AUTHOR: Michael Vlessides
Anesthesiology News
If there’s one clear message from a preliminary analysis of the Obstructive Sleep Apnea Death and Near Miss Registry, it’s this: Monitoring matters.
The data showed that effective monitoring solutions for the ward and home could reduce the significant perioperative adverse outcomes associated with obstructive sleep apnea (OSA), including severe brain damage and even death.
“OSA in the perioperative period is an important clinical problem,” said Karen Posner, PhD, the Laura Cheney Professor in Anesthesia Patient Safety at the University of Washington, in Seattle. “Although the risk of OSA in perioperative mortality is unclear, legal case reviews have identified OSA as an important factor in medical malpractice.
Posner and her colleagues analyzed data from 75 case reports of OSA-related adverse events reported to the OSA registry. There were several inclusion criteria:
- adults 18 years of age and older;
- OSA diagnosed or suspected;
- the event occurred after 1992; and
- the event occurred within 30 days of surgery and was suspected to be related to OSA.
Three researchers evaluated each case for the part that OSA may have played in the adverse event. Cases were then grouped according to outcome, either severe brain injury or death, or critical events such as respiratory arrest or ICU transfer without significant injury.
Of the 75 patients, OSA was diagnosed in 83% (by a sleep study) and suspected in the remaining 17% (by screening or patient history). Patients were middle-aged (52±15 years), ASA physical status III (58%) and obese (body mass index, 38±9 kg/m2). The majority underwent inpatient (76%) elective (85%) procedures under general anesthesia (91%). More than one-third of patients had severe OSA (36%).
At the 2018 annual meeting of the American Society of Anesthesiologists (abstract BOC01), Posner reported that 49% of OSA-related events occurred on the hospital ward, compared with 20% in the PACU, step-down unit or ICU; and 19% occurred at home. “The other 12% occurred during the procedure or immediately afterwards before handing the patient off to recovery,” she said.
Events on the ward occurred between two and 64 hours after the end of anesthesia (mean, 16 hours); 54% occurred within 12 hours of anesthesia’s conclusion. By comparison, events at home occurred from three hours to four days after anesthesia’s termination, with six events (43%) occurring within 24 hours. Perhaps not surprisingly, most patients (76%) were receiving opioids at the time of the event.

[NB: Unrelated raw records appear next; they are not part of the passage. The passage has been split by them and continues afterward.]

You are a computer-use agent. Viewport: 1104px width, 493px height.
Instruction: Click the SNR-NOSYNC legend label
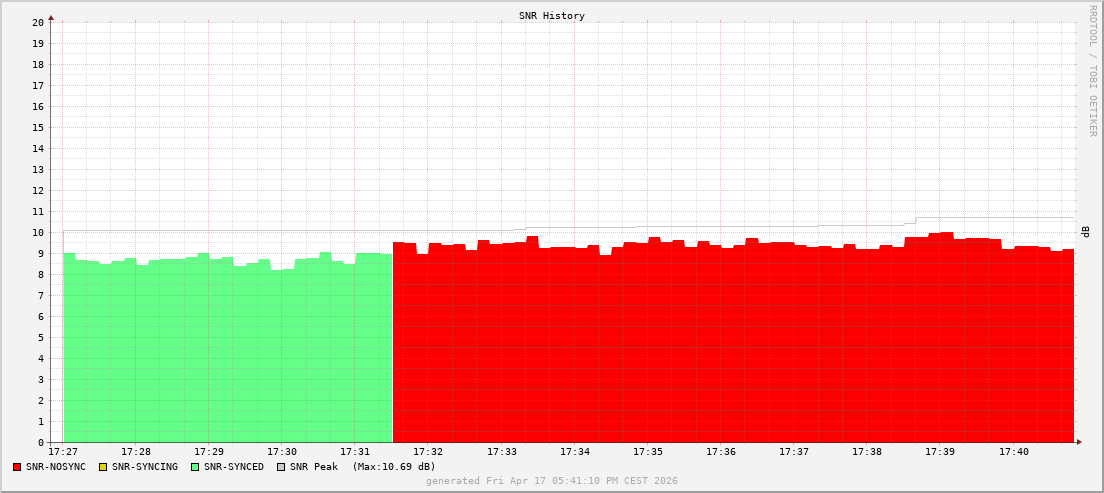(56, 467)
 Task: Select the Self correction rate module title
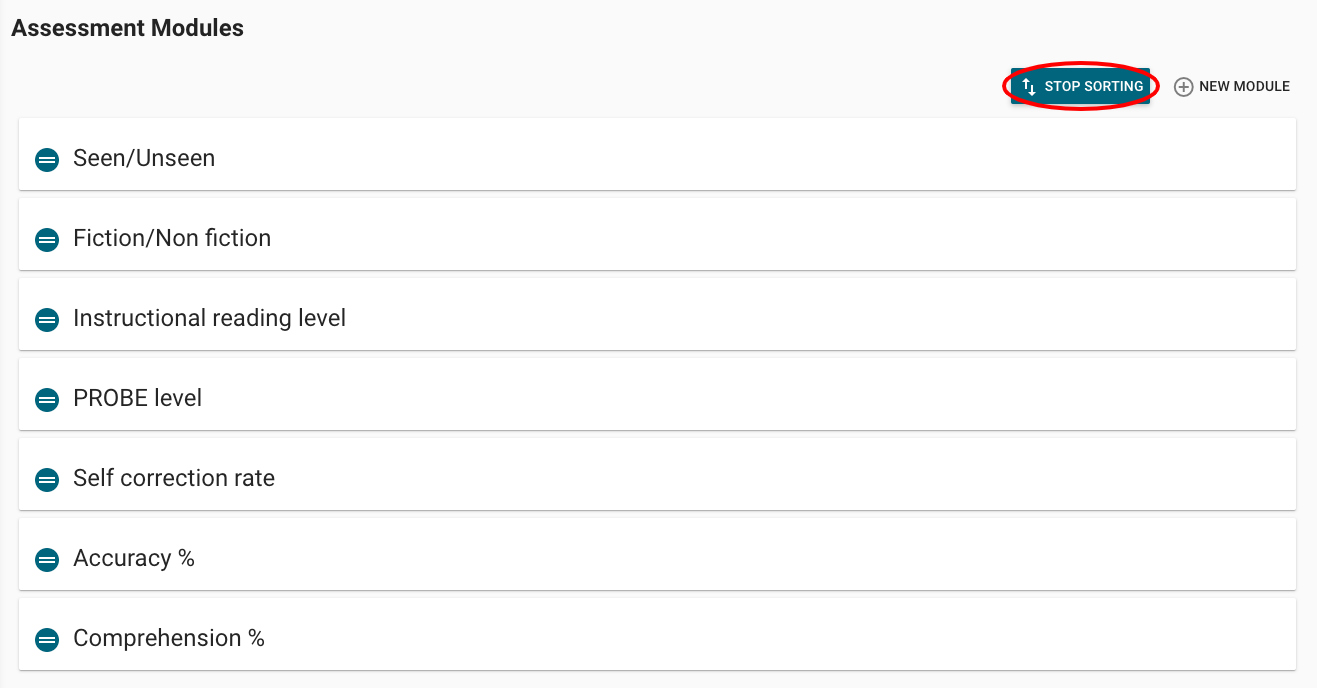174,478
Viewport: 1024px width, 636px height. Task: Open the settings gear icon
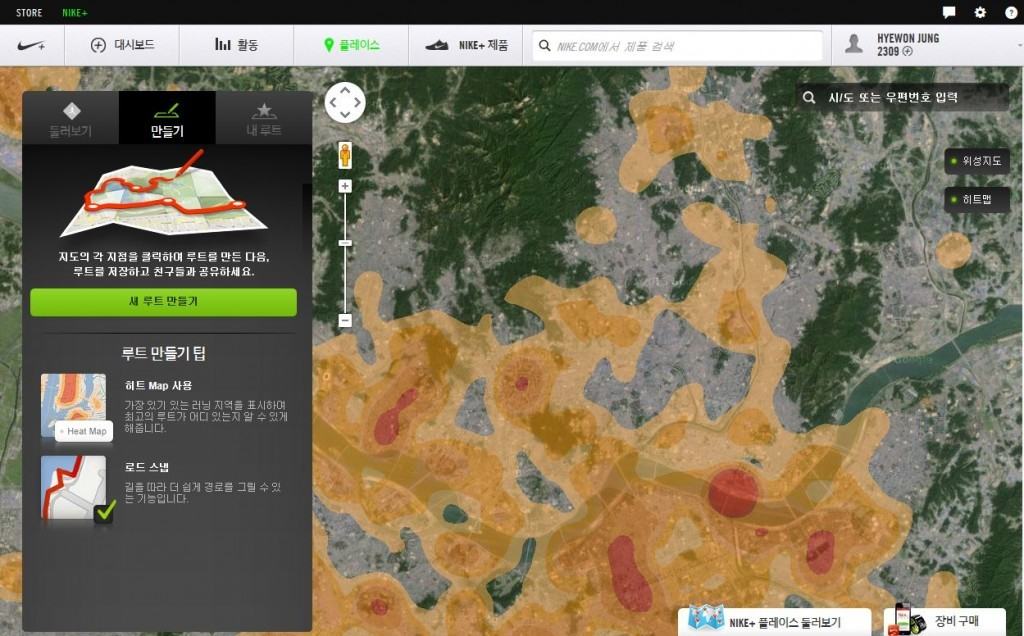click(980, 13)
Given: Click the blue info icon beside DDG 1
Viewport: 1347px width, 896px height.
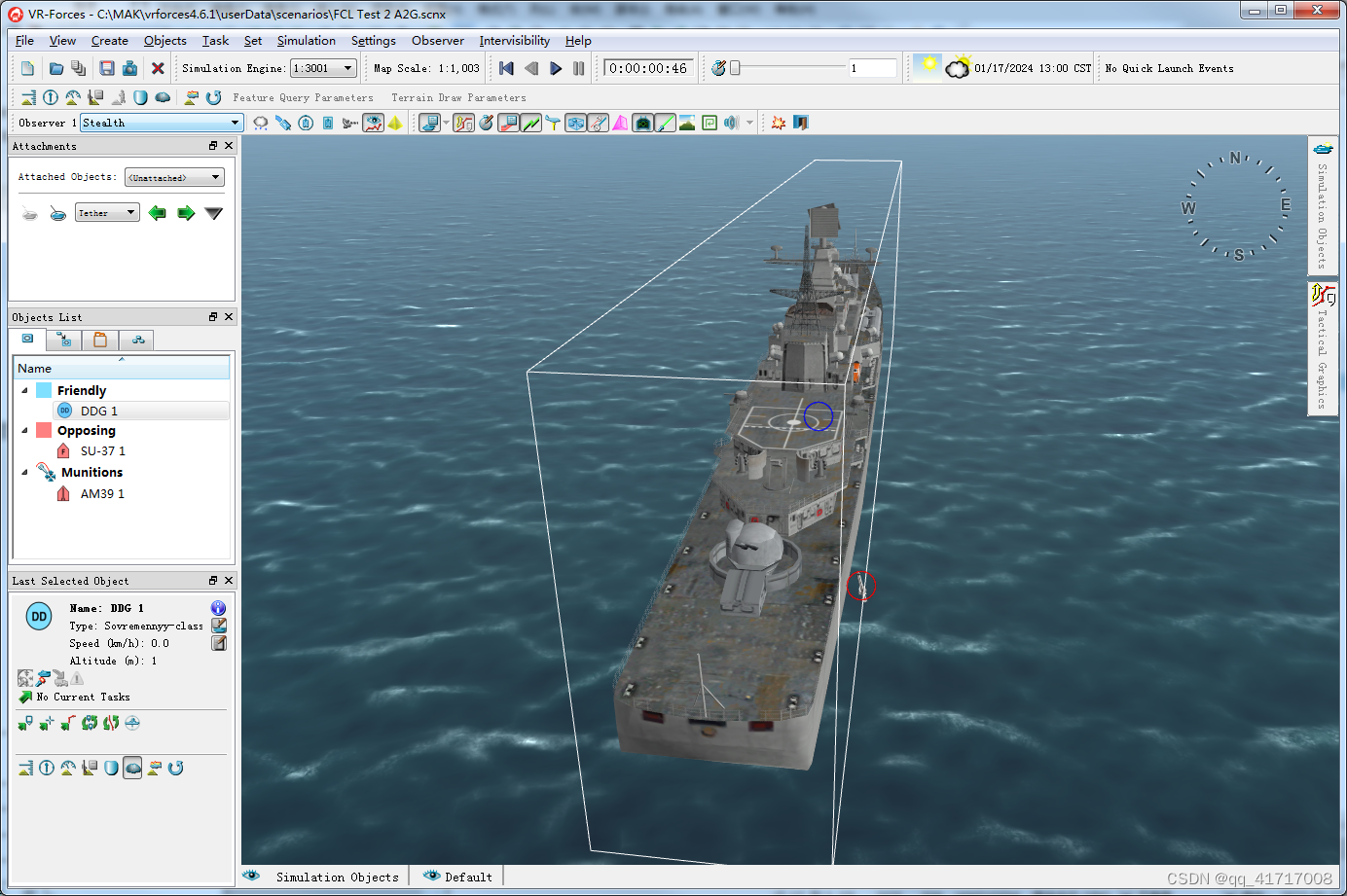Looking at the screenshot, I should 218,608.
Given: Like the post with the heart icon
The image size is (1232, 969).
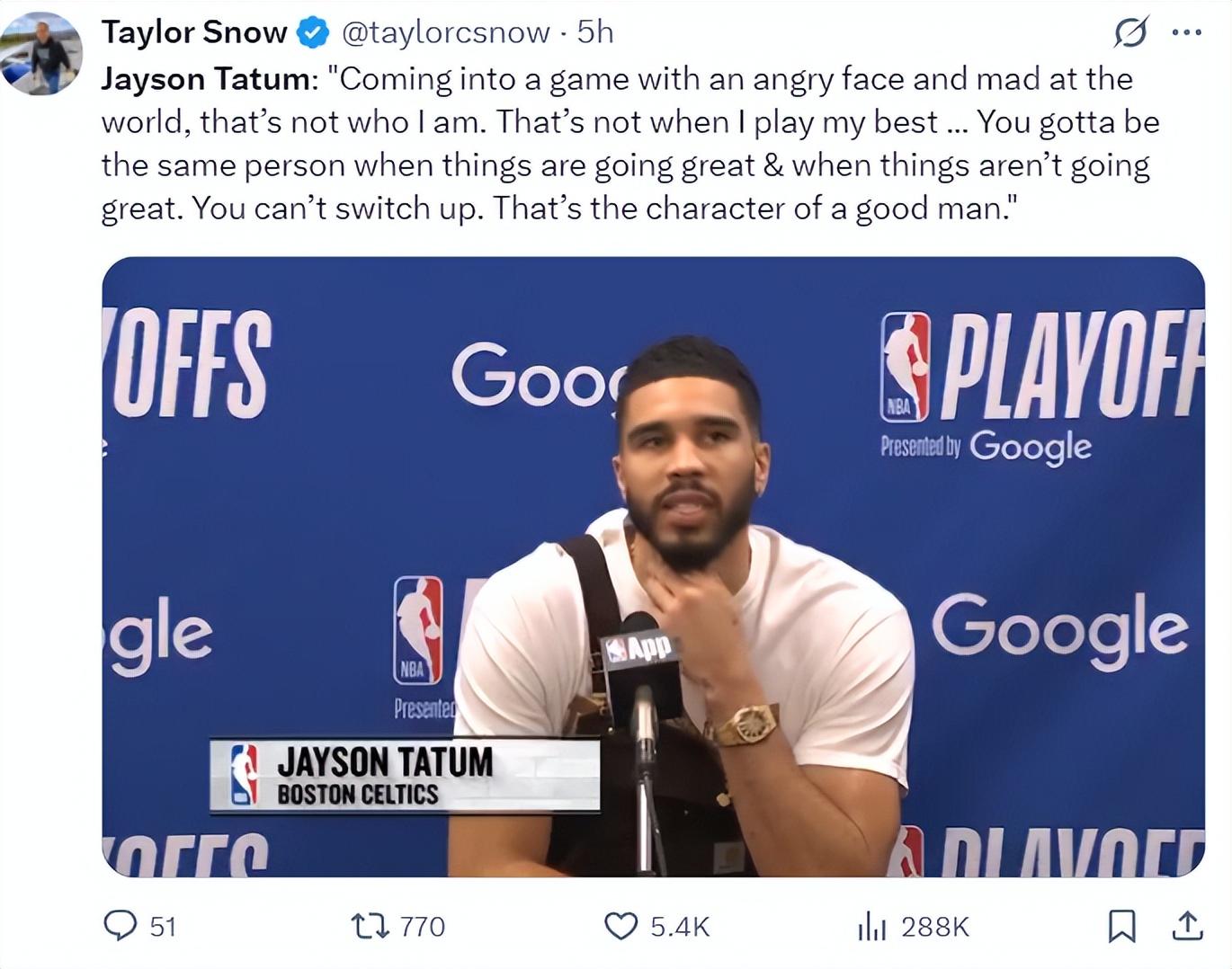Looking at the screenshot, I should coord(620,925).
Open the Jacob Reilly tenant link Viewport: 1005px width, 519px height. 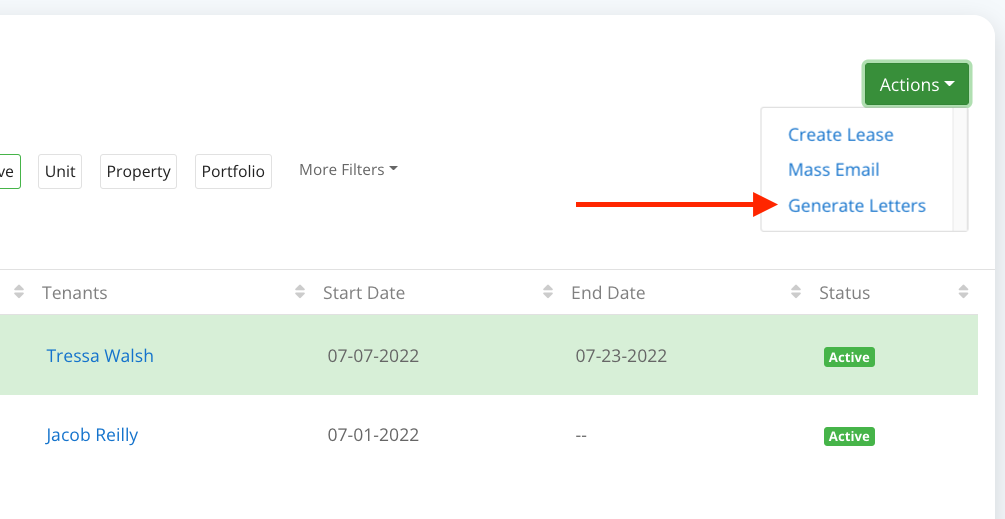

“When we look at outcomes,” Posner said, “63% of cases had death or severe brain injury [n=47], while the remaining 37% were critical events without significant patient injury [n=28].” Outcomes did not vary by age, sex, body mass index, ASA physical status, OSA severity (for patients with this diagnostic detail) or opioid use.
Perhaps not surprisingly, the analysis also revealed that monitoring on the ward at the time of the event was often absent (43%) or was classified as intermittent pulse oximetry (35%). In contrast, most patients in the PACU, step-down unit or ICU were monitored by continuous pulse oximetry with central monitoring (69%). No patients at home were monitored.
“Of course, we know that these different locations have different monitoring patterns,” Posner explained. “So, we put both monitoring and location into a logistic regression model, and only the presence or absence of respiratory monitoring was significantly associated with outcomes, where rescue was six times more likely to occur in locations with respiratory monitoring in place compared to no respiratory monitoring.”
“Effective monitoring solutions for the ward and home could potentially reduce these perioperative adverse outcomes associated with OSA,” she pointed out.
“I wonder how the critical incidents discussed in the study were detected,” commented Paul Myles, MBBS, MPH, DSc, a professor of anesthesia and perioperative medicine at Monash University School of Medicine in Melbourne, Australia. “For instance, it would make sense to me that they’re more likely to be picked up in the PACU or operating room environment, but much less likely to be picked up on the ward or at home. Would that explain the differences in the odds ratio in your data?”
“I think certainly at home, patients were less likely to get picked up until much later, when rescue opportunities were much rarer,” Posner replied. “So certainly that’s very relevant. We also looked at some events that were witnessed, both at home and in the ward,” she added. “We’re looking at those data as well.”